Directions ->
Please copy each line of the data that includes the string "image".

Data ->
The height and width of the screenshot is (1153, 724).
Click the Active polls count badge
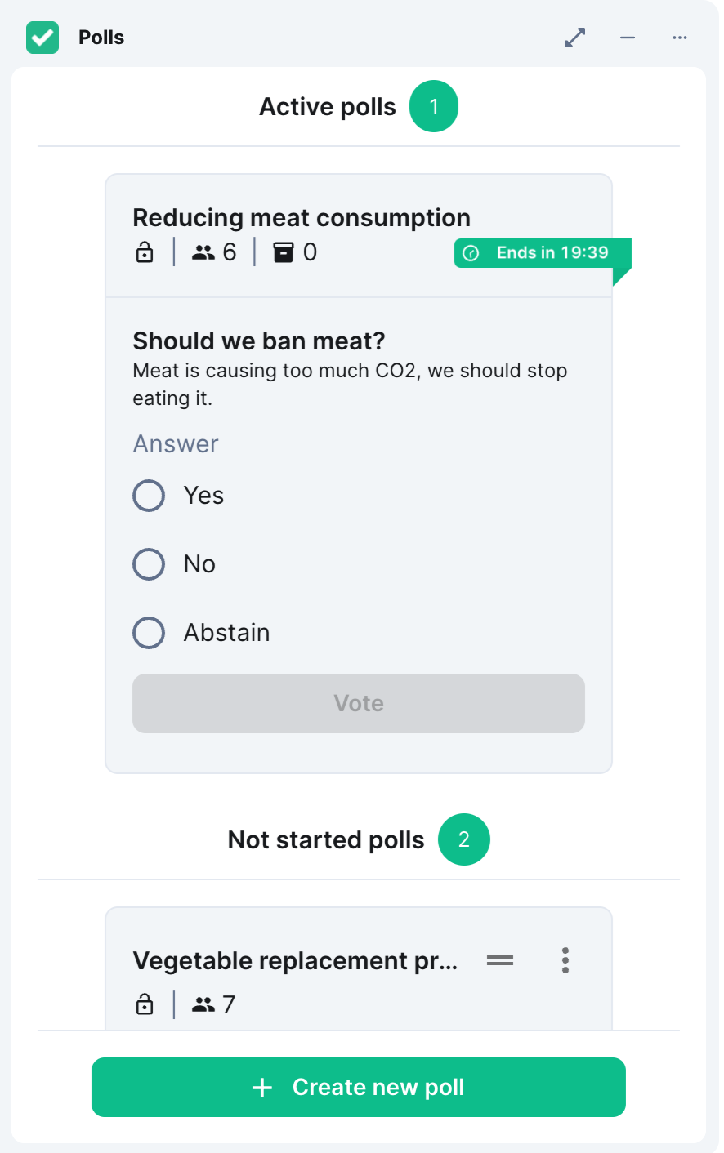(434, 106)
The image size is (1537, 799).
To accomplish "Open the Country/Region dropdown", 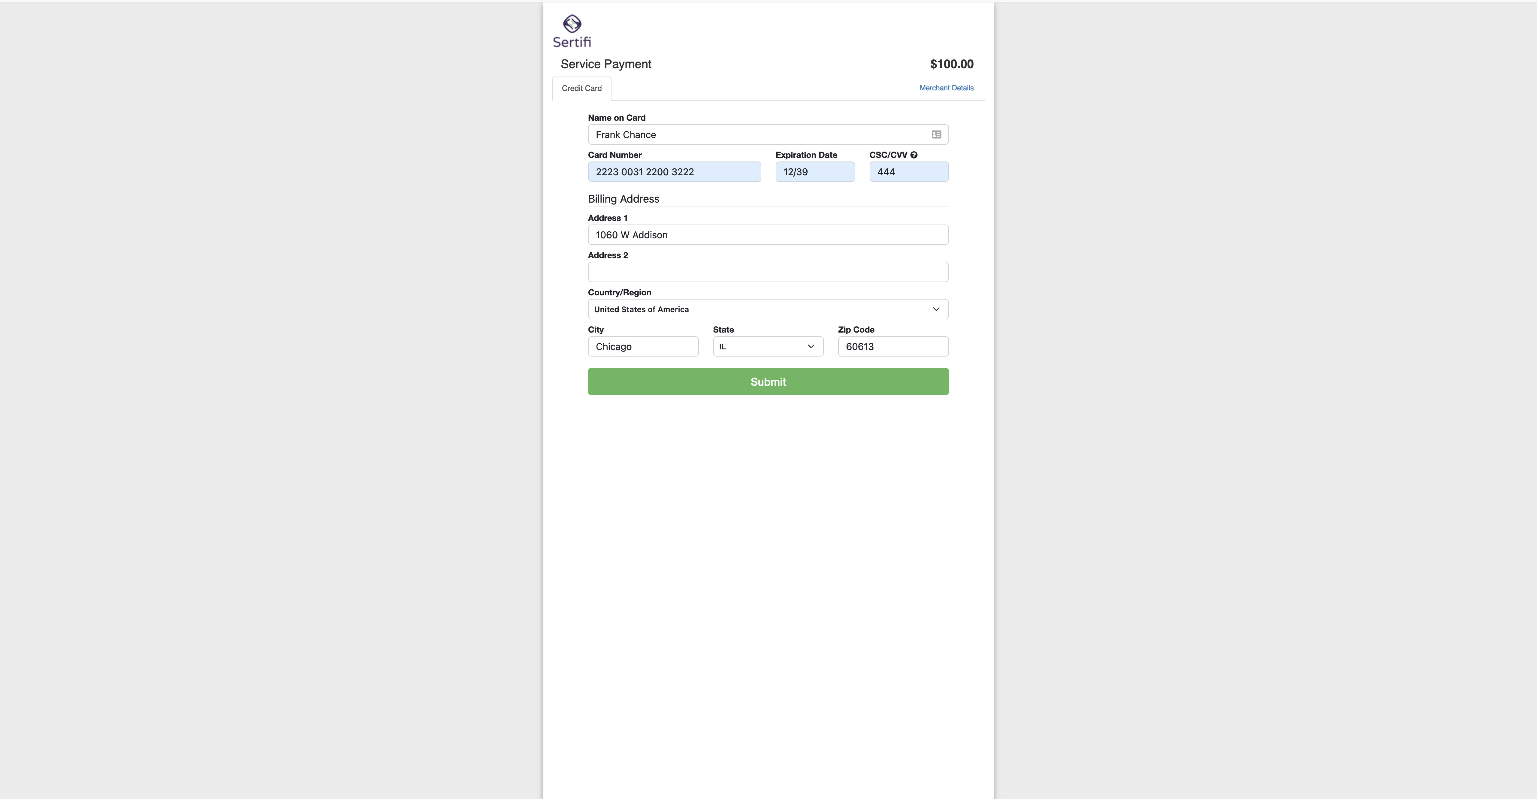I will [768, 309].
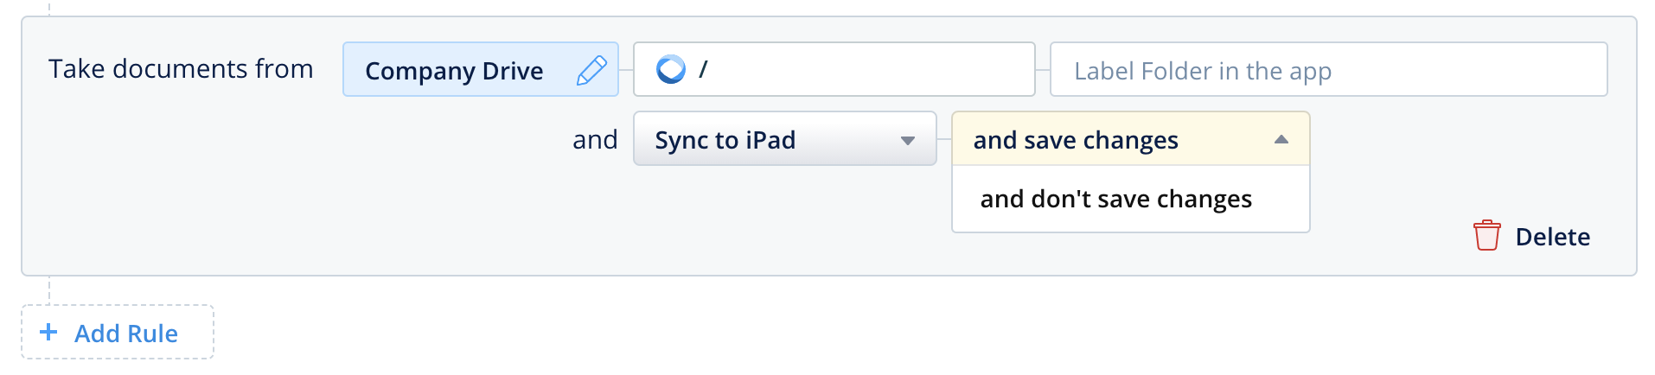
Task: Focus the Label Folder in the app field
Action: (1327, 70)
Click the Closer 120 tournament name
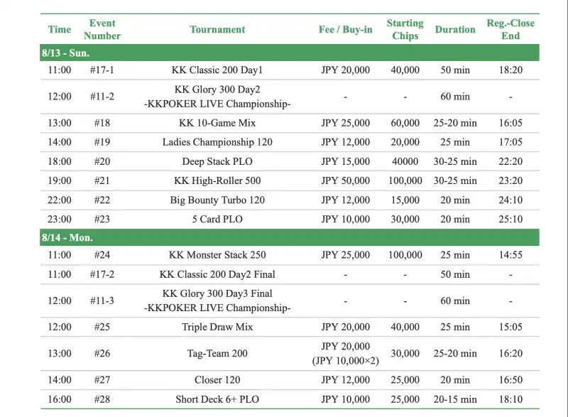The height and width of the screenshot is (417, 568). (x=217, y=380)
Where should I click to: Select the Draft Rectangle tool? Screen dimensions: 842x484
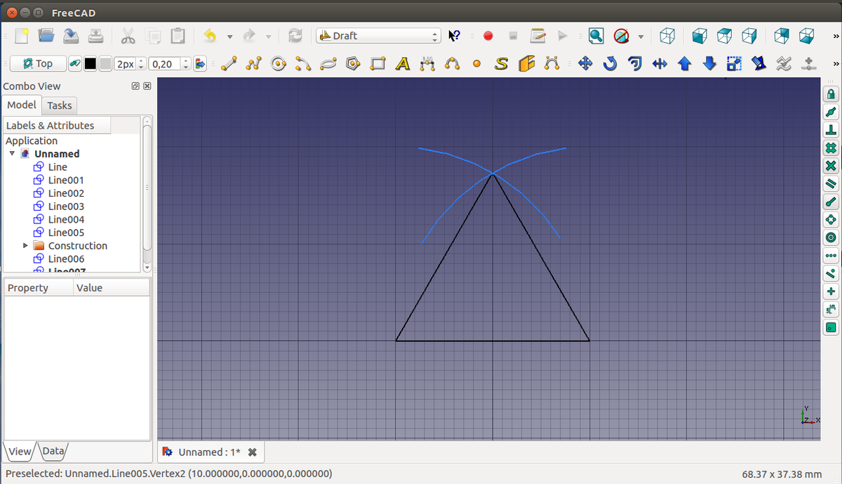click(x=377, y=64)
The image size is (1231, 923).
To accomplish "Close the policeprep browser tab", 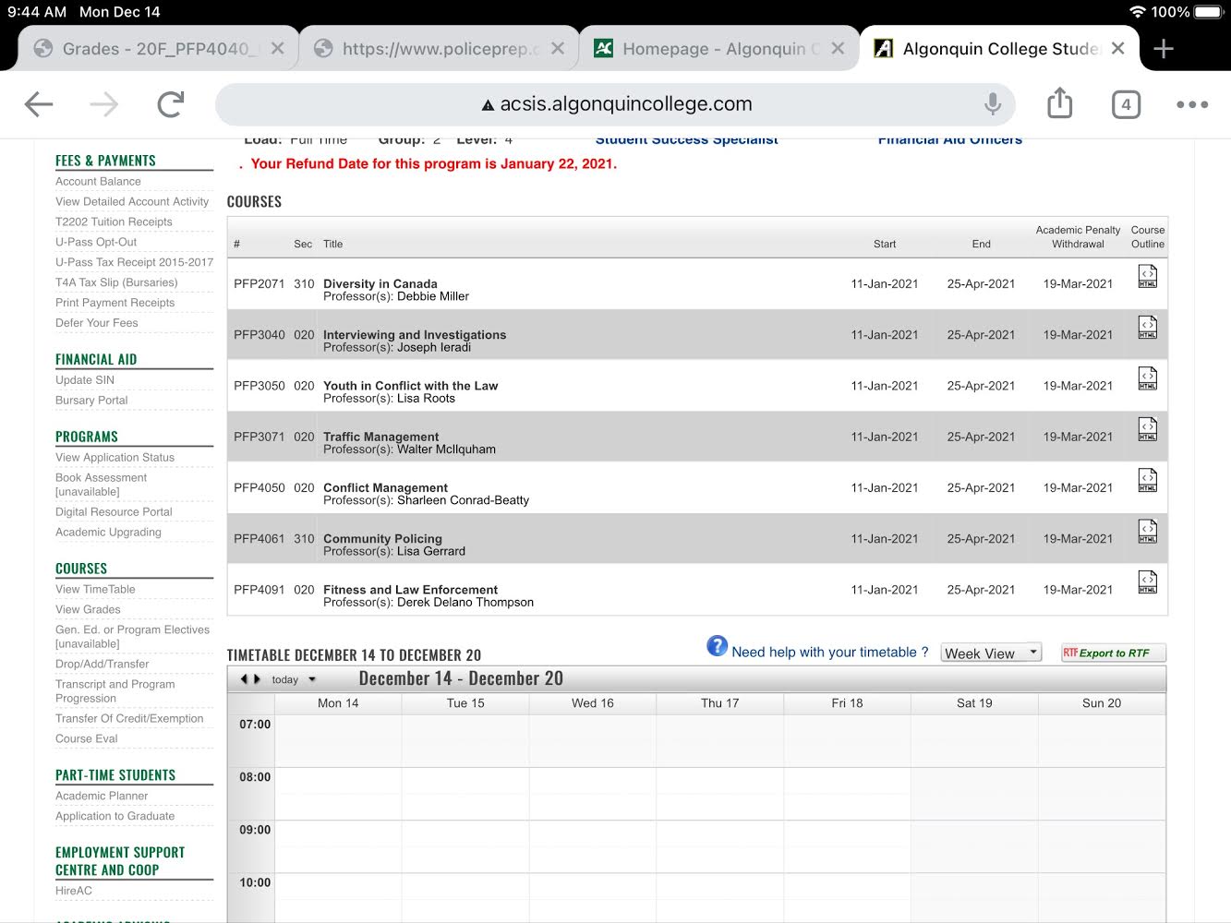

Problem solution ->
The image size is (1537, 799).
The image size is (1231, 923).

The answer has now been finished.